Mom: (Visibly Upset) But I carry a special medical card that states that I’m a cancer patient, I’ve not had any problems anywhere else. (Offers the manageress the card)
Manageress: I don’t want to see your card, it’s company policy that we don’t serve child’s portions to adults, I’m afraid I can’t help you, if you want to eat here you’ll have to order an adult’s portion.
Mom: (Visibly shaken) Will you look at my card?
Manageress: No, I don’t need to, I will not be serving you a child’s portion. (walks away from the table)
As this cold-hearted, insensitive woman walked away, my mum started to cry. I was shaking, she was shaken, the people on the table next to us were furious. They had seen and heard the whole conversation and were disgusted that when mom said she had cancer, the manageress said…
What the fuck is “Fine” about having cancer?
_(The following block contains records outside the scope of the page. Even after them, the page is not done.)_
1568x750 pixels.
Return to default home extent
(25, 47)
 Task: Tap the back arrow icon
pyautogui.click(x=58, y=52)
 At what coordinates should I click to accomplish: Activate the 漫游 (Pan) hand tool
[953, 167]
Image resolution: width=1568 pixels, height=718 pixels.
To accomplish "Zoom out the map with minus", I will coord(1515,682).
What people tend not to realize is that when somebody is suffering from cancer, they just want to be normal, they just want to feel normal. They are always aware of how sick they are, and how their life will probably never be the same again.
I wanted to scream, I wanted to drag the manageress outside and ask her what was fucking fine? I wanted to parade her around the restaurant asking every single customer what they thought about her response.
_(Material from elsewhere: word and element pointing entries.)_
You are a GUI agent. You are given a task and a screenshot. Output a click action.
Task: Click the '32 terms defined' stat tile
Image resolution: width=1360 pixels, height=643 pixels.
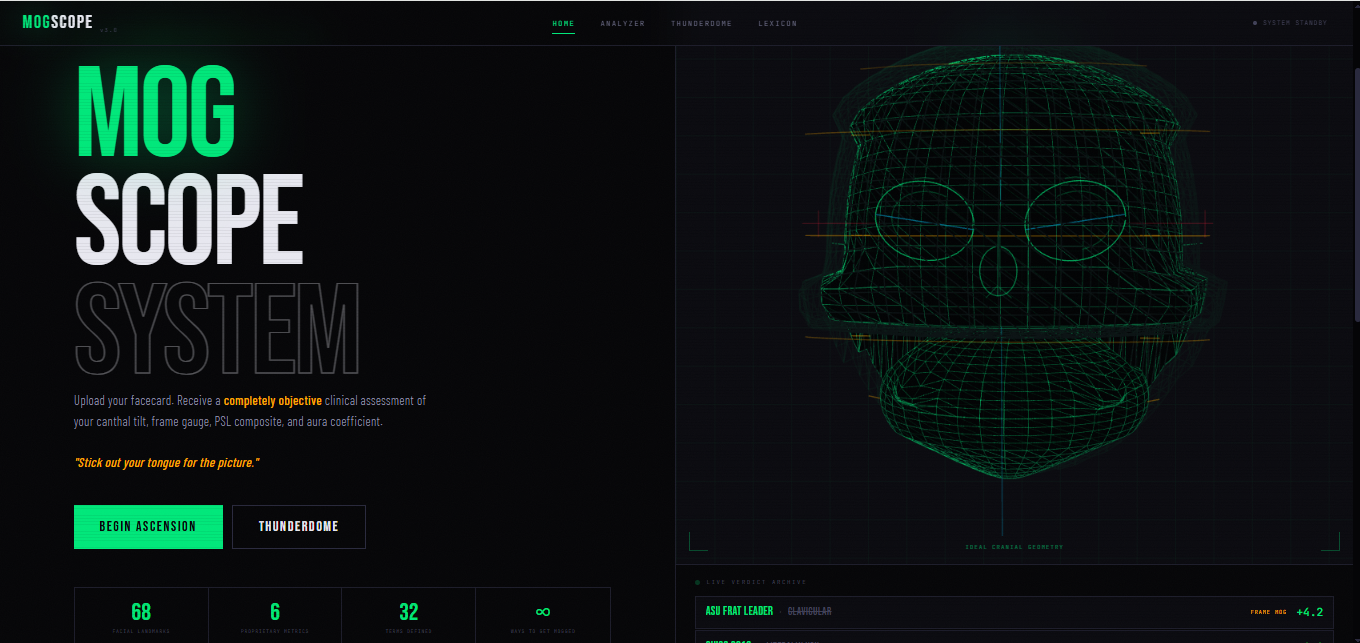(x=408, y=615)
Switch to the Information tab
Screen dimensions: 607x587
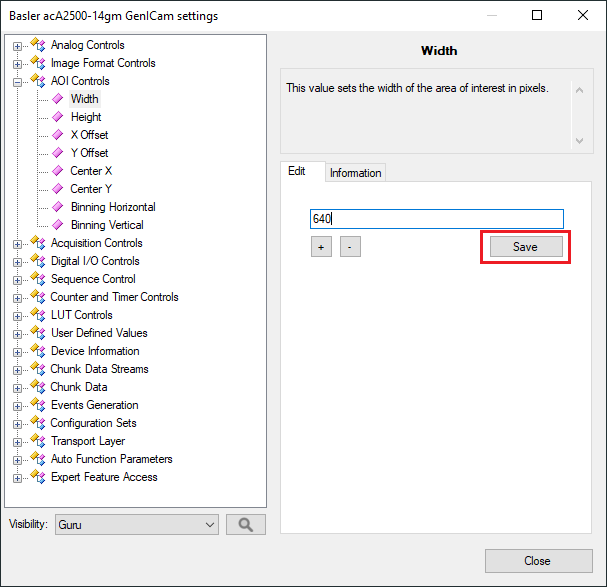[x=355, y=173]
I asked mom if she wanted to leave, but she was OK. She said we would order normal portions and she would call the manager over at the end to show her how much she had eaten.
This wasn’t about saving money. It was about feeling comfortable.
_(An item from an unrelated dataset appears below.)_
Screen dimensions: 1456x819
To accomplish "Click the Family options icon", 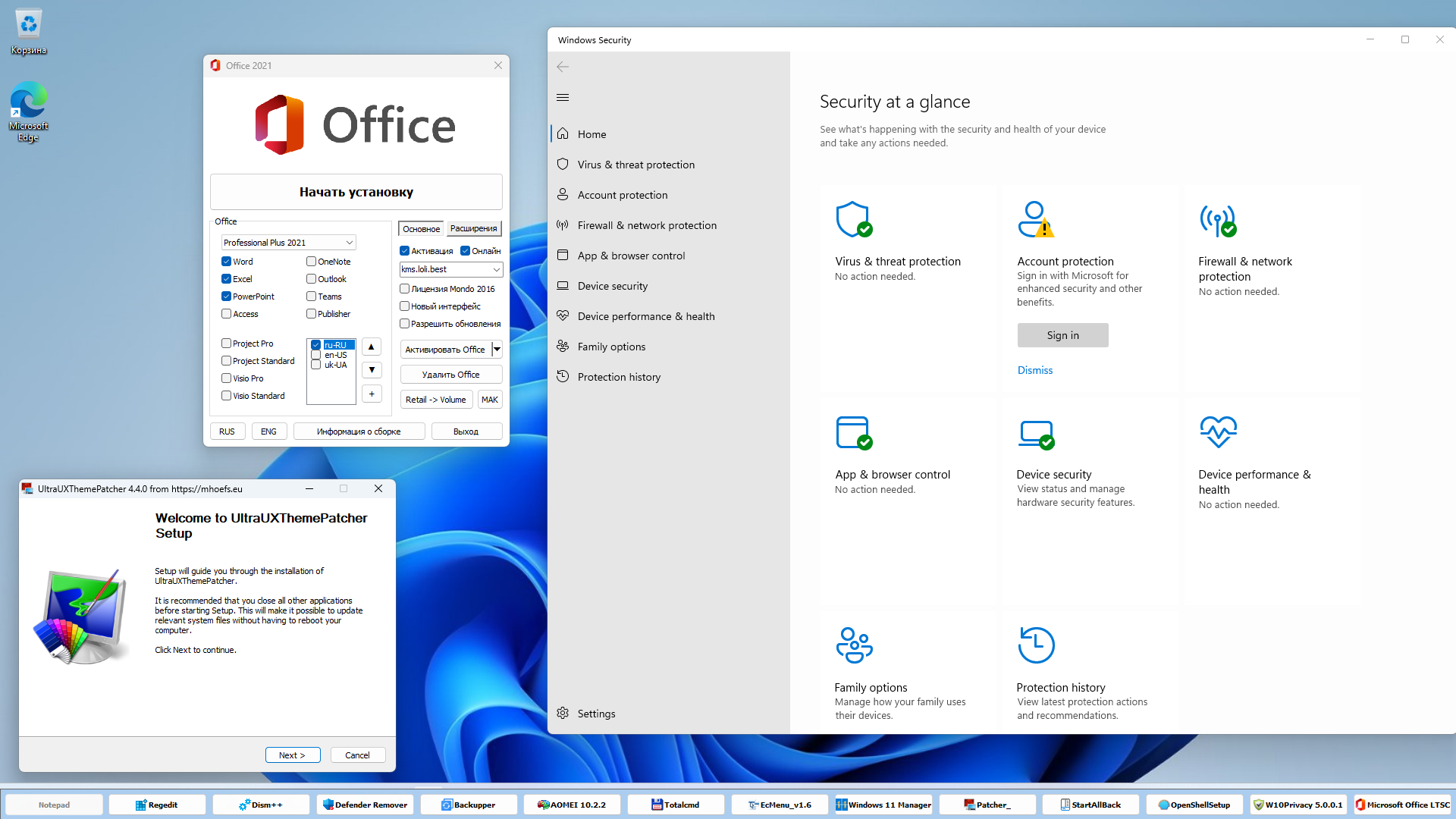I will point(854,645).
At the end of the meal, mom had managed about three mouthfuls of her dinner. We both felt deflated and sick as we walked back to the car after dinner.
“When we left the restaurant I just sobbed, it's not about the money, it was the way I was treated that was unacceptable”
What I didn’t know then was that this would be the last meal me and my mom would ever have at a restaurant together.
Being a journalist, I wanted this manageress called out. I never wanted anybody to have to suffer the embarrassment and shame that my mother had experienced that day.
My mom wanted a public apology and a companywide change of policy that stopped cancer-shaming by this large, brewery owned chain.
When we got home, we rang the area manager and explained the situation. They were full of apologies over how mom was spoken to and treated. They said they were sorry, but this was a company policy. However, because of how rude the manager was, we were told that we should expect an apology over the phone from carvery manageress.
But this wasn’t good enough.
So we decided to contact both the local and national press, to really get this story out there, to really show the public that my mom was publicly humiliated and shamed because she had cancer.
Because she had cancer and couldn’t eat like normal people, because she had cancer and could no longer function like everybody else.
Not only this, but also because she was my mom, and nobody would get away with treating her like this.
We were inundated by messages of support on social media, with several restaurants offering us free meals to give us our faith back in the hospitality industry.
People wanted to know who this manager was. How dare she treat a cancer patient like that. But we kept her anonymity, as to not be as horrible as she was.
She called mom up to offer a half-arsed apology, to which mom refused to accept and hung up the phone.
Four weeks later we received a call off Toby Carvery to say that due to my mom’s cancer shaming, and the subsequent bad press that they had received, they were changing their small plate policy nationwide. This was a victory for all future cancer patients who simply can’t eat a large portion. It gave mom a sense of pride, but it didn’t make up for the way she felt that day.
Although this was an incredible achievement for a very sick pensioner, it doesn’t change the fact that cancer shaming still goes on. It’s up to all of us, especially those affected by cancer, to raise awareness and try and stop this behavior on a national and global scale.
I’ll never forget that this experience was the last time we ever sat in a restaurant together. I’ll also never forgive.